Are You ‘Wasting’ Your Cancer?

I’ve heard the phrase, “don’t waste your cancer,” as a way to encourage survivors to tell their stories and donate to nonprofits.

Early on in my cancer journey I read this statement a number of times: “Don’t waste your cancer.”

I think I had even read a couple of articles that may have mentioned this statement or quotes written that may have referenced it. Being a fairly young cancer survivor amid my own cancer journey, I even had that same statement directed towards me by both survivors and well-meaning supporters of the cancer community.

Honestly, in the beginning I did not understand the meaning of this statement. I would lie in bed at night recovering from my cancer treatments and wonder how I am wasting my cancer. Wasn’t it enough that I was going through treatment for my cancer at the time? Do I need to do more?

This was one of those insomniac-fueled nights that chemotherapy can bring as one of its many gifts. I think my brain was just so overloaded with all I had been through up to that point and I just ignored the thought at the time.

I get it we need to raise funds to support the nonprofit organizations that support the much-needed research for a cure.I totally understand the statement and its purpose in trying to motivate survivors to share our stories to have an impact. I’m all for early detection and saving lives. Sharing our individual stories is one of the most powerful ways to create progress in getting this done.

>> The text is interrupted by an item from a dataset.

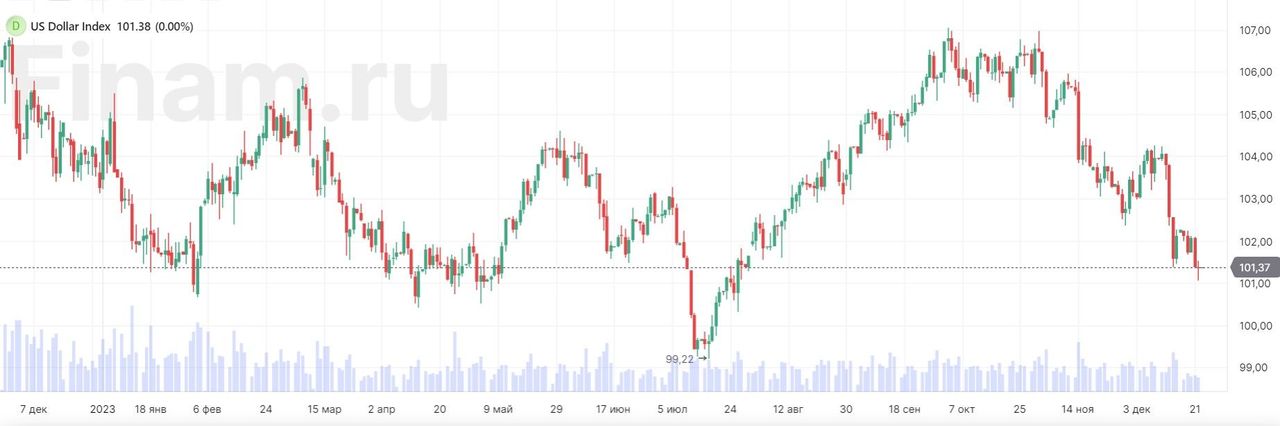
Task: Click the green D interval icon
Action: coord(14,26)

Looking back, I think telling us not to “waste our cancer” was just a way for various cancer organizations to play on the guilty emotions we all feel as cancer survivors. It was created to manipulate us into thinking we aren’t doing enough to promote the various causes.

I know I’m being a bit harsh, and it’s a statement that can be triggering for some but a source of motivation for others. I have felt both in my cancer journey.

As I am about to approach being five years no evidence of disease (NED) from stage 3b colorectal cancer. It's hard to believe how much I would lie in bed at night after my chemotherapy treatments reading through this very series of blogs looking for some sense of support as a patient. Honestly with all the Google posts about treatments and research I just felt a bit lost, and I decided to just stay the course that my medical team had laid out for me. Dr. Google definitely wasn't helping at the time and it was the more personal stories about my fellow cancer survivors that drew me in which at the time gave me hope.

So, no, I am not wasting my cancer, but I survived it. If you have fought this battle with cancer and survived, you have not wasted it. You now have the opportunity to live the life you choose full of love and light. I decided long ago on this journey that I do not choose whatever this cancer experience brings to me. I would consider my interest and be at peace with my decision to choose what I choose to take part in the cancer community.